ACTIONS TO TAKE:
**a)** In the passage on derelict land, how much private money was there in Liverpool for every pound of public money?
**b)** Mark each statement yes or no according to the passage on derelict land, and quote the words that decide it: (i) In London, there was £10 of private money for every pound of public money. (ii) The Derelict Land Grant was available to local authorities with no condition attached. (iii) Liverpool's first Garden Festival was held on 600 acres the speaker had designated.
**c)** Copy the passage on derelict land word for word, from "I didn’t mention" to "I had designated.".

PASSAGE TO READ section start

I laid down one condition, and this is the fundamental point that I wanted to stress. Instead of saying this money would be available to the local authorities, I said it will only be available on condition that we pay half and the private sector contributes. Whether I was so prescriptive I’m not sure, but anyway, the deal was quite clear. You’ve got this Derelict Land Grant to clear up derelict sites, providing the private sector delivered an additional use and therefore additional money and gearing. That had, of course, an attractive benefits. In London, I’m told it was £10 of private money for every pound of public money. In Liverpool £1.50 for every pound of public money.
Once you said that the public and private sectors had to work together, instead of shouting abusively to each other from the various bars in various hostelries, they became Bill and Ben. They became mates. They had to work together, and slowly the atmosphere began to change. And that was, to me, a very important lesson.
I didn’t mention the Garden Festival, which was an idea that was developed after the war, in the recently destroyed battlefields of newer cities. In order to get the private sector back, the government cleared up the sites and planted things there so that they were competitive with the green fields that the developers, left to themselves, liked. So Liverpool got the first Garden Festival, again on the development corporation, 600 acres that I had designated.

PASSAGE TO READ section end
SUPPLIED ENTRIES section start

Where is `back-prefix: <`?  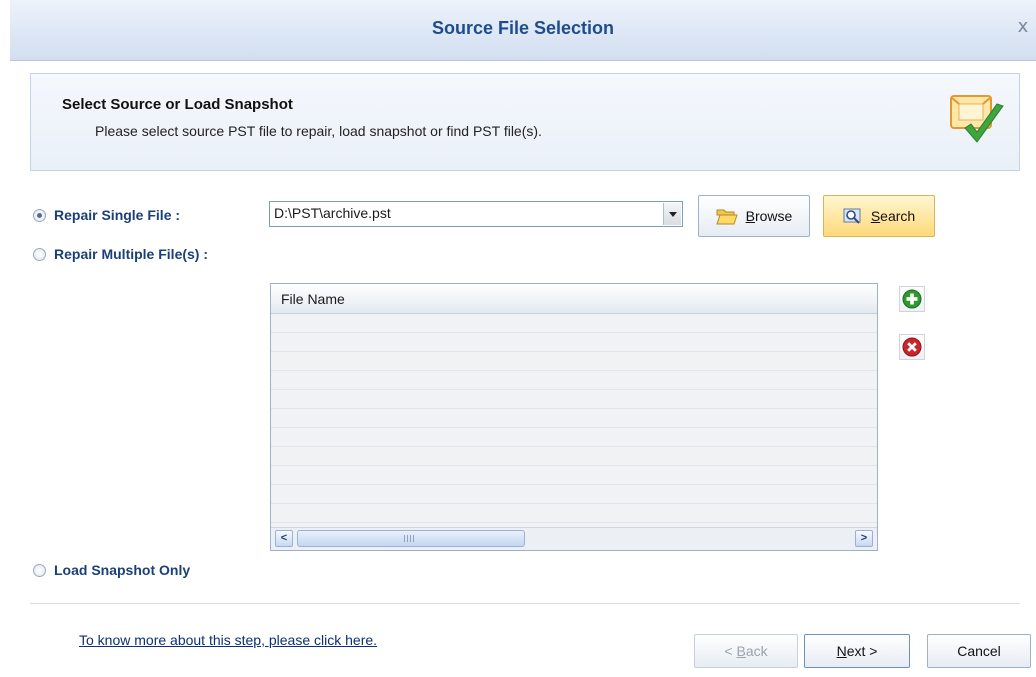 back-prefix: < is located at coordinates (730, 651).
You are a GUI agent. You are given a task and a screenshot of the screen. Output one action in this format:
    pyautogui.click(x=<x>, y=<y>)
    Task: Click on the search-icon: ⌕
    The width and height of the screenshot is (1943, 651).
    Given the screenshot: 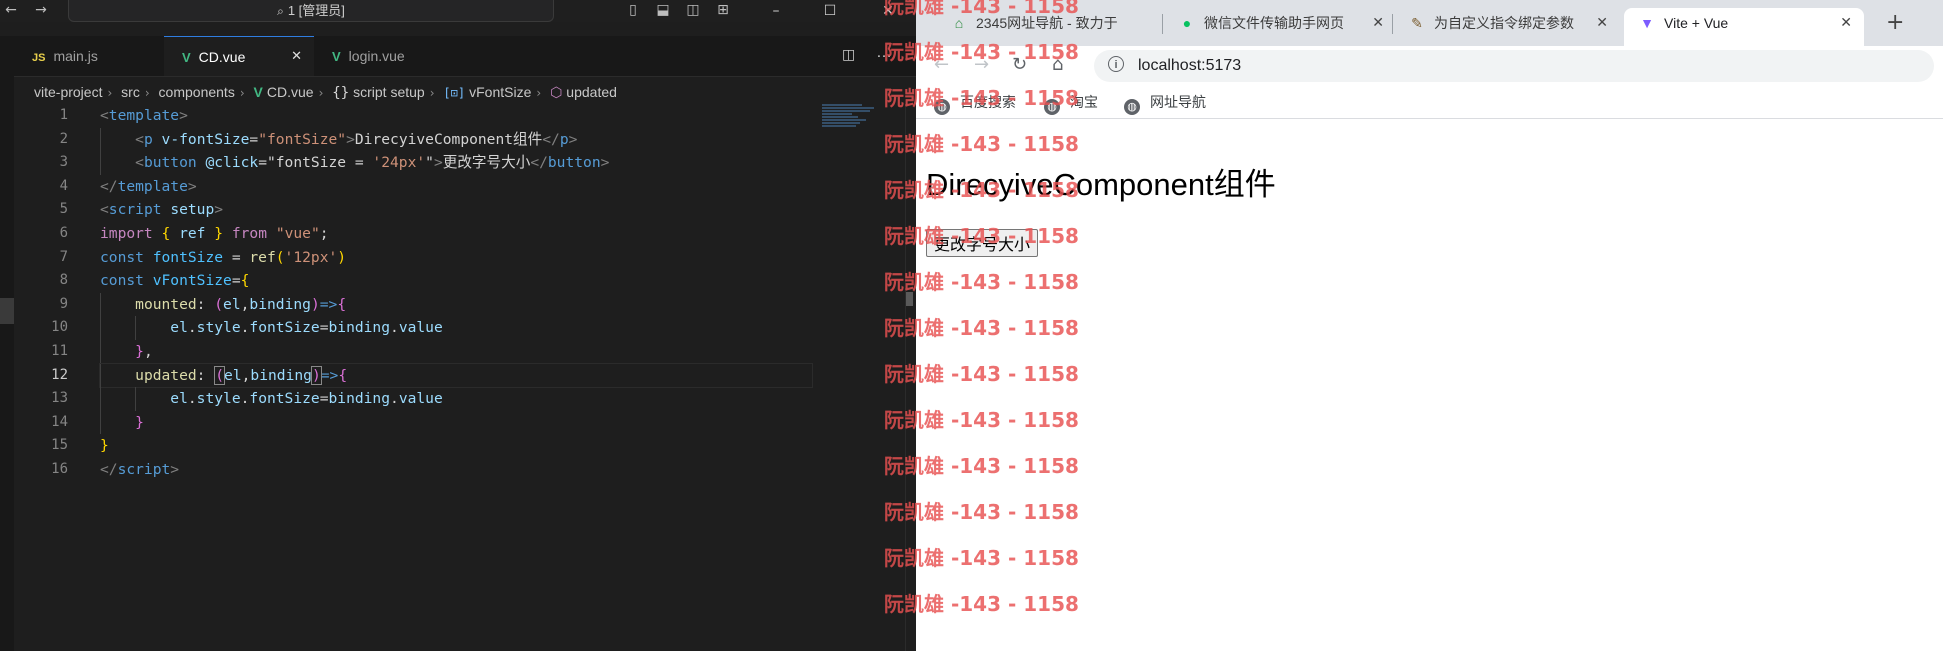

SUPPLIED ENTRIES section end

YOUR RESPONSES:
**a)** £1.50 for every pound of public money.

**b)**
(i) Yes: "In London, I’m told it was £10 of private money for every pound of public money."
(ii) No: "I said it will only be available on condition that we pay half and the private sector contributes."
(iii) Yes: "So Liverpool got the first Garden Festival, again on the development corporation, 600 acres that I had designated."

**c)**
I didn’t mention the Garden Festival, which was an idea that was developed after the war, in the recently destroyed battlefields of newer cities. In order to get the private sector back, the government cleared up the sites and planted things there so that they were competitive with the green fields that the developers, left to themselves, liked. So Liverpool got the first Garden Festival, again on the development corporation, 600 acres that I had designated.